**** Excerpted records

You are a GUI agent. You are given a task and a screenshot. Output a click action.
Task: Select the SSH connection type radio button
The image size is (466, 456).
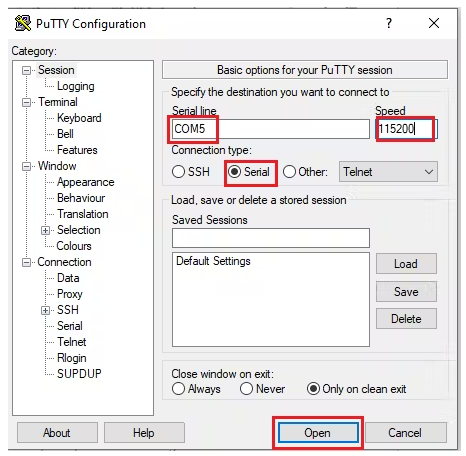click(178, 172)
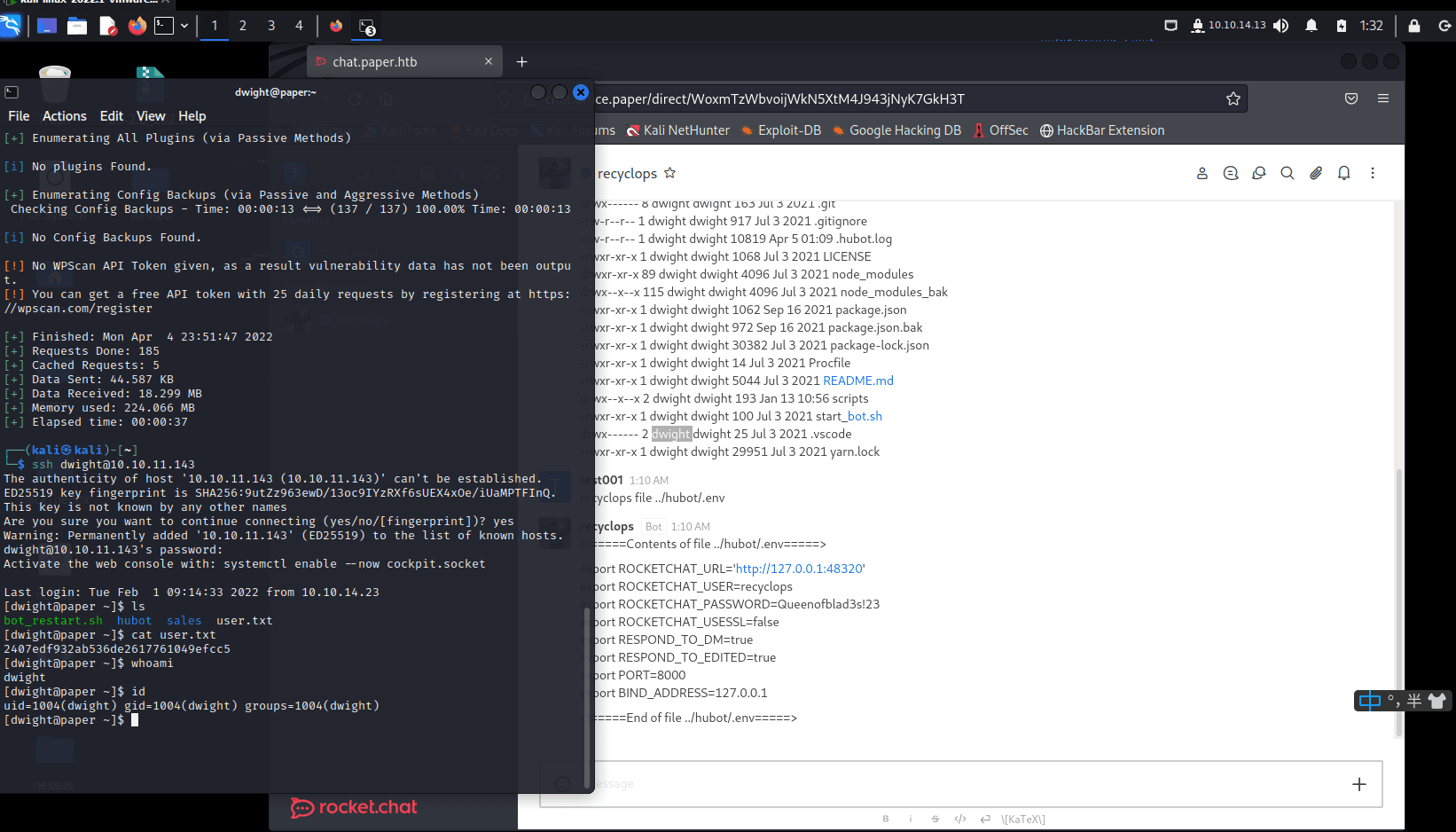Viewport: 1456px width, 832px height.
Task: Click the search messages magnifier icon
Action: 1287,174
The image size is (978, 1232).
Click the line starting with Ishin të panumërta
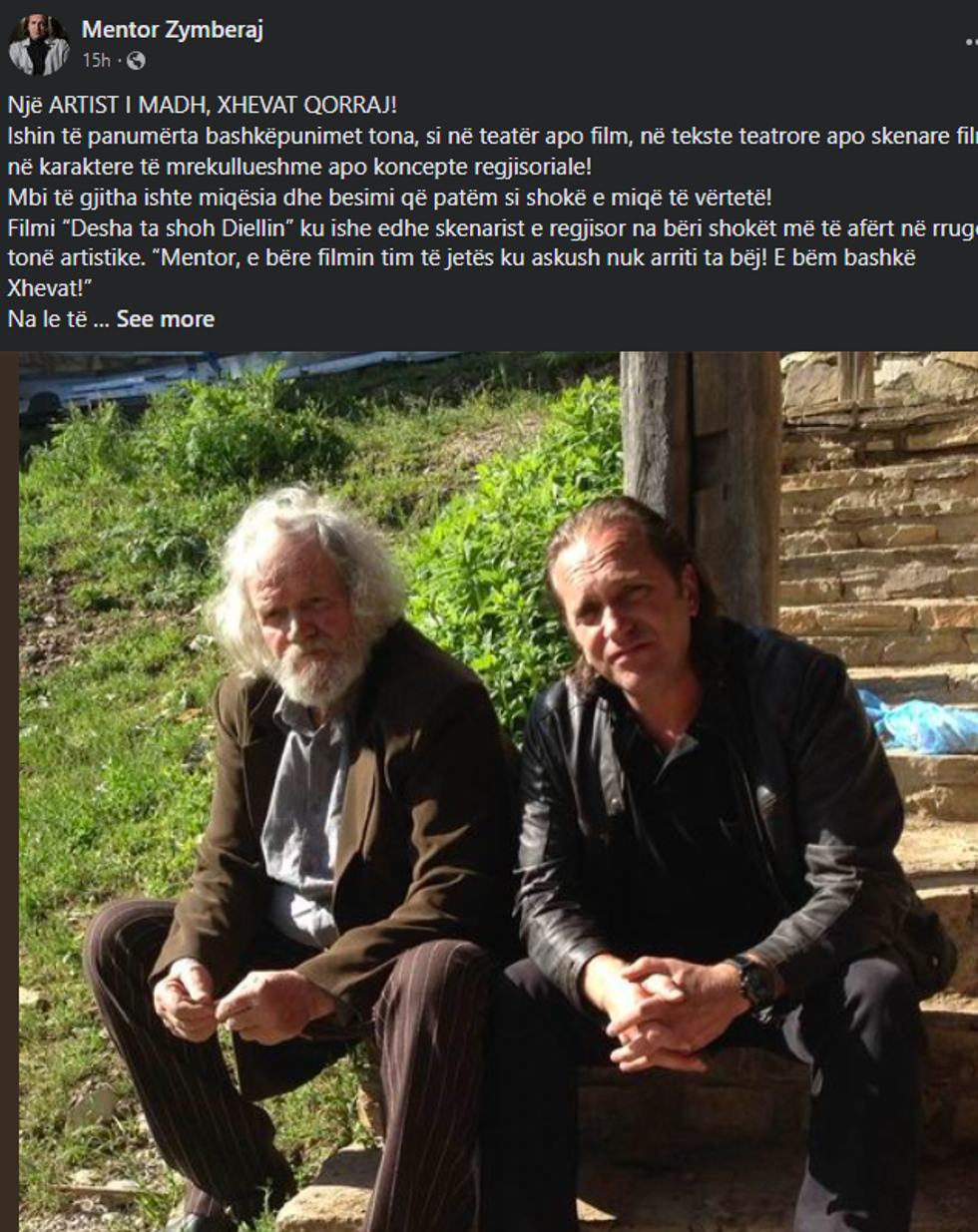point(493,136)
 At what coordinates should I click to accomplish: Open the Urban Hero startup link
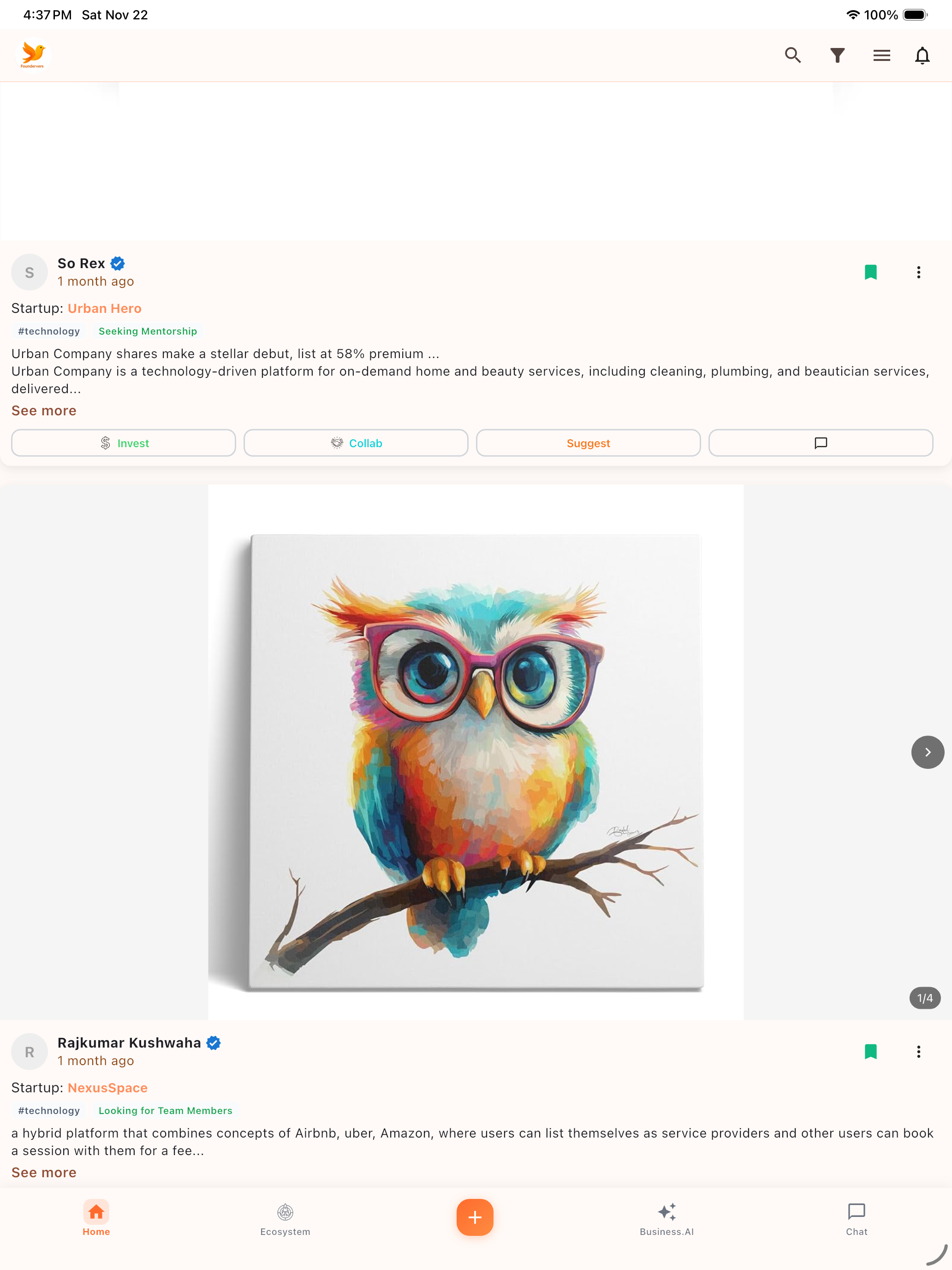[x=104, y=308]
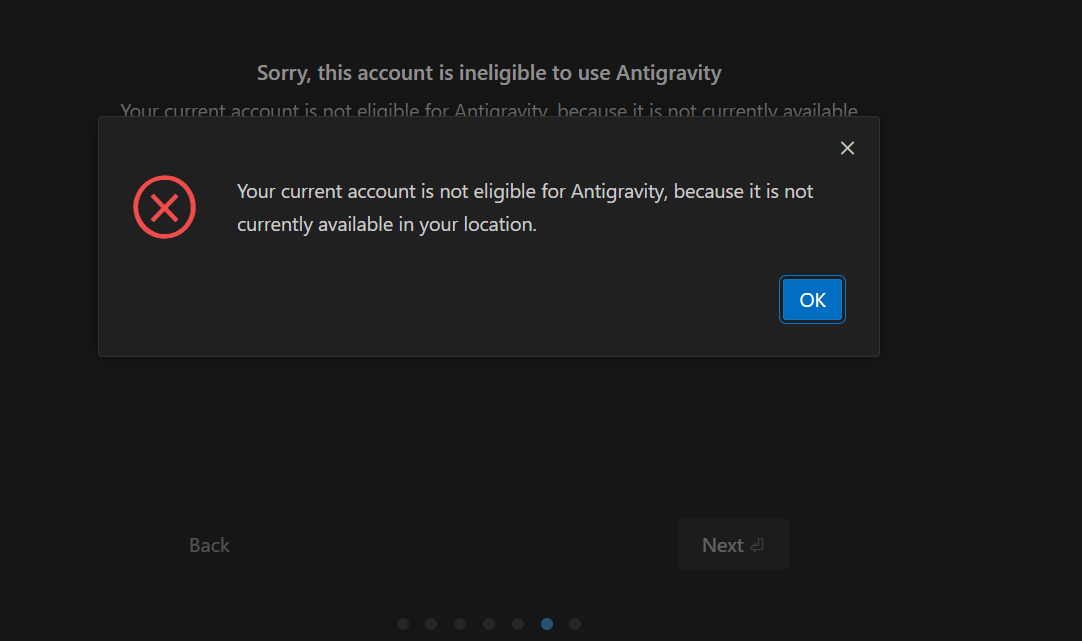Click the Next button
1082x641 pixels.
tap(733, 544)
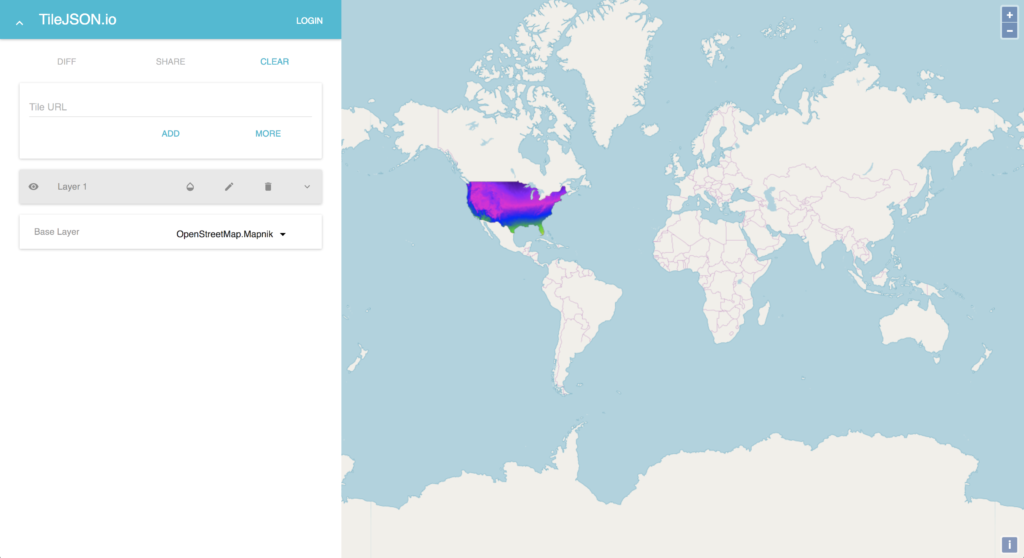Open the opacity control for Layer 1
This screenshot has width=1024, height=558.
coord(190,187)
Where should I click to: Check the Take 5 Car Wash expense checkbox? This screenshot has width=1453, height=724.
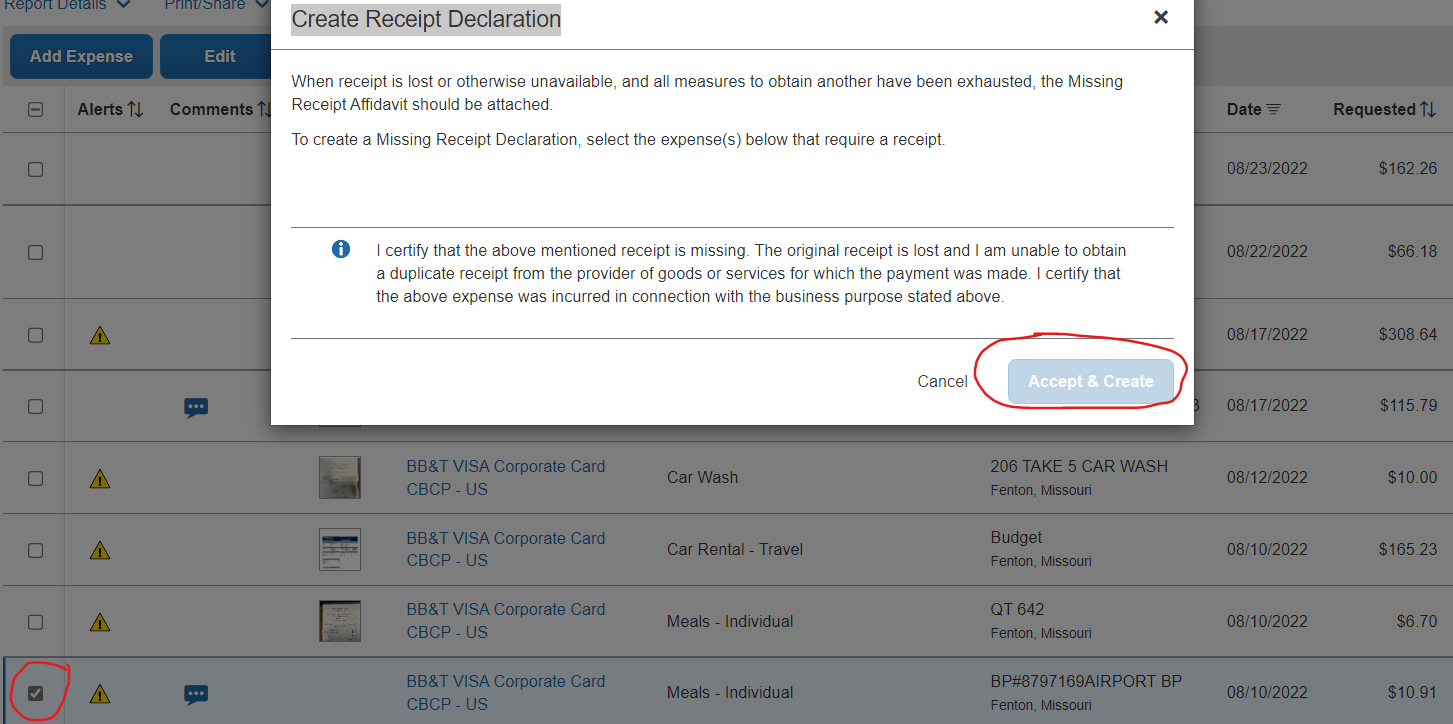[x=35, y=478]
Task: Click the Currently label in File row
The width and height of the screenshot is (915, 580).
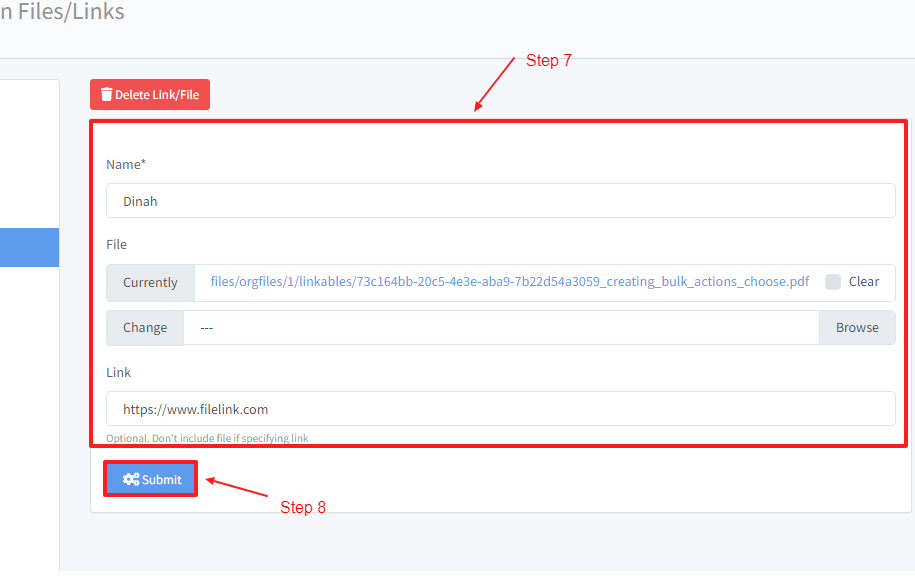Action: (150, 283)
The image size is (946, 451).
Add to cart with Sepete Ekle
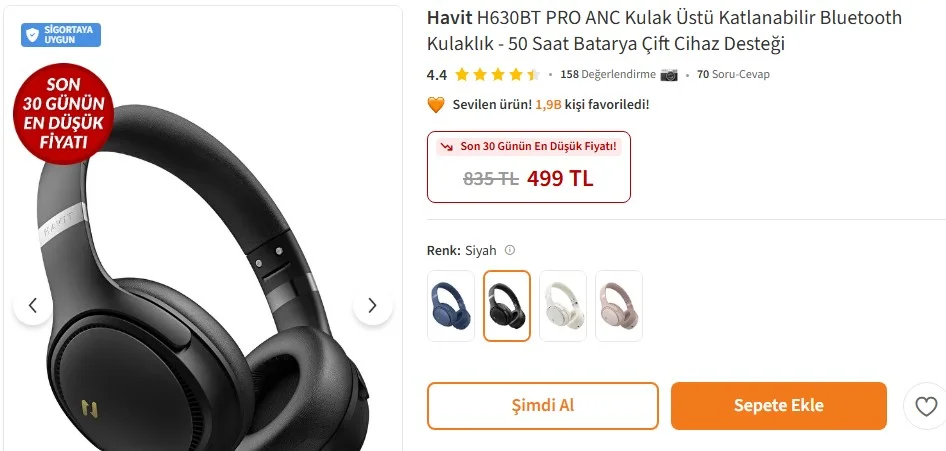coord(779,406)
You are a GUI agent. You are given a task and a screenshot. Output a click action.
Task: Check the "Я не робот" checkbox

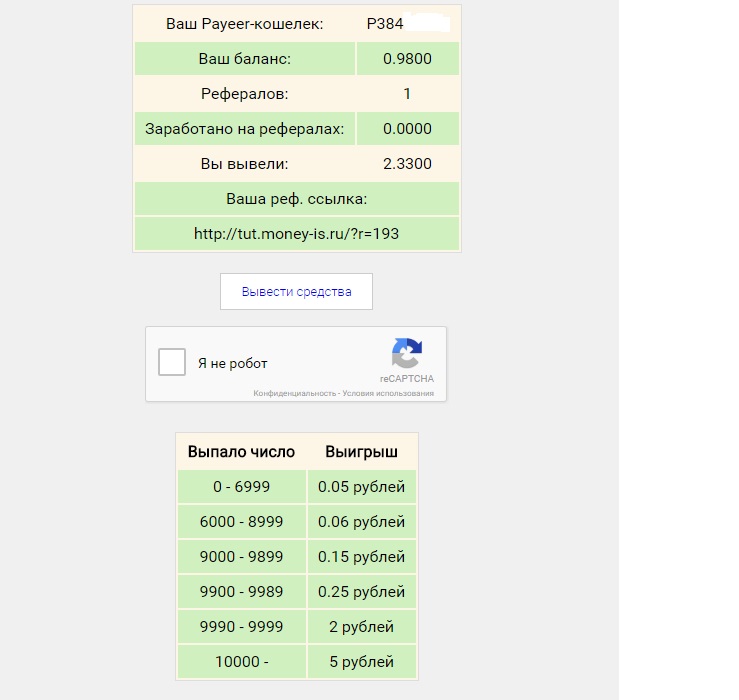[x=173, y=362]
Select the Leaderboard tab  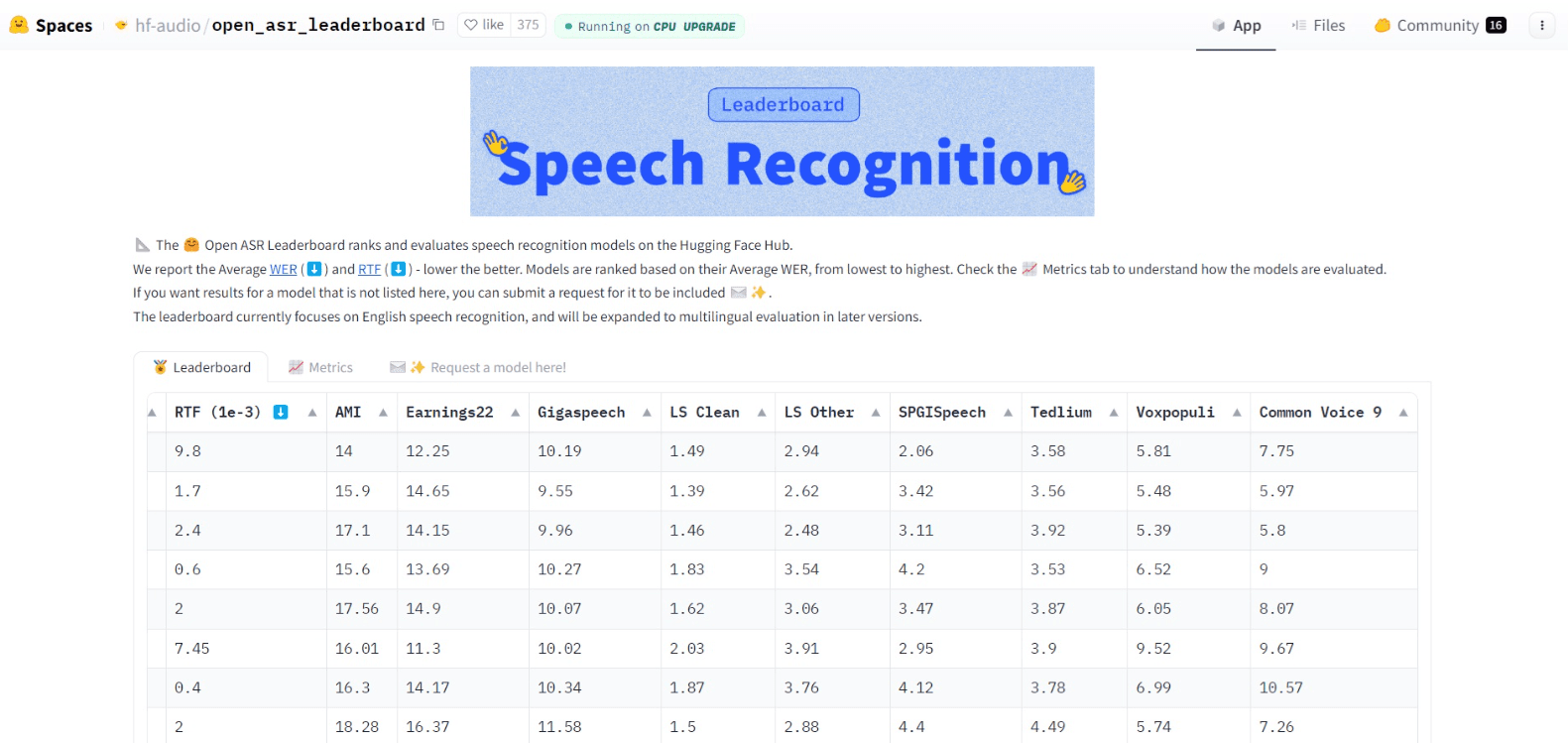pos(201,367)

********

Restate the lines of the records exactly, starting at the first and stopping after the line with "The image size is (978, 1232).". Leave out any picture.

◆ **Result for this exercise**:
You are a GUI agent. You are given a task and a screenshot. Output a click action.
Task: Select the SSH connection type radio button
The image size is (466, 456).
click(178, 172)
Viewport: 1456px width, 832px height.
Task: Click the search messages magnifier icon
Action: 1287,174
The image size is (978, 1232).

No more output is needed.